Data records
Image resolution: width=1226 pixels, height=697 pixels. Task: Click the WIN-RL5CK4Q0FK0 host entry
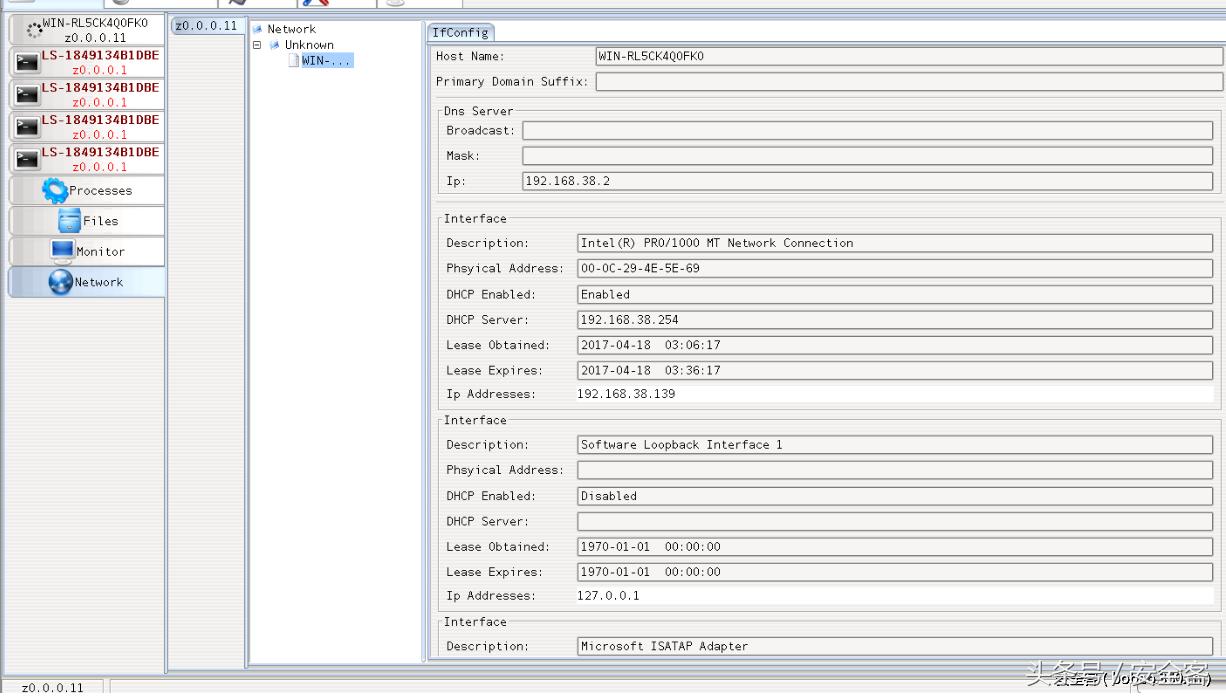click(87, 29)
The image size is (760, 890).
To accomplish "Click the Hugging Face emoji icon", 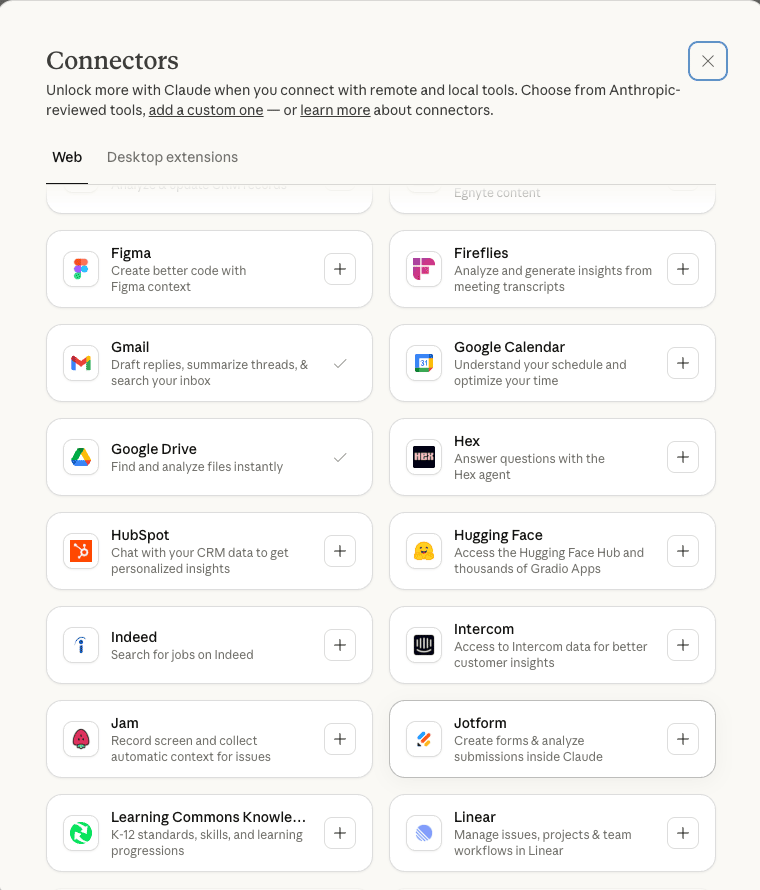I will pos(424,551).
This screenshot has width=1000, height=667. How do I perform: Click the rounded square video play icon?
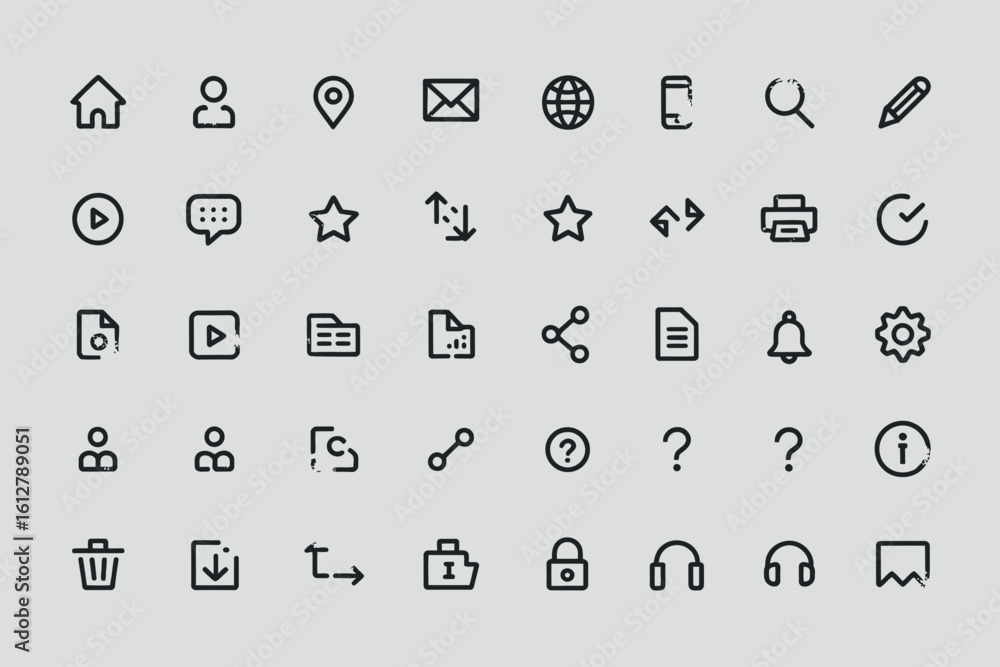(x=214, y=335)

* _Given request_
Locate every line in the data records above that contains the string "width" and copy each one. Case counts.

* _Written answer_
Image resolution: width=1226 pixels, height=697 pixels. Task: Click the WIN-RL5CK4Q0FK0 host entry
This screenshot has width=1000, height=667. How do I perform: Click the rounded square video play icon?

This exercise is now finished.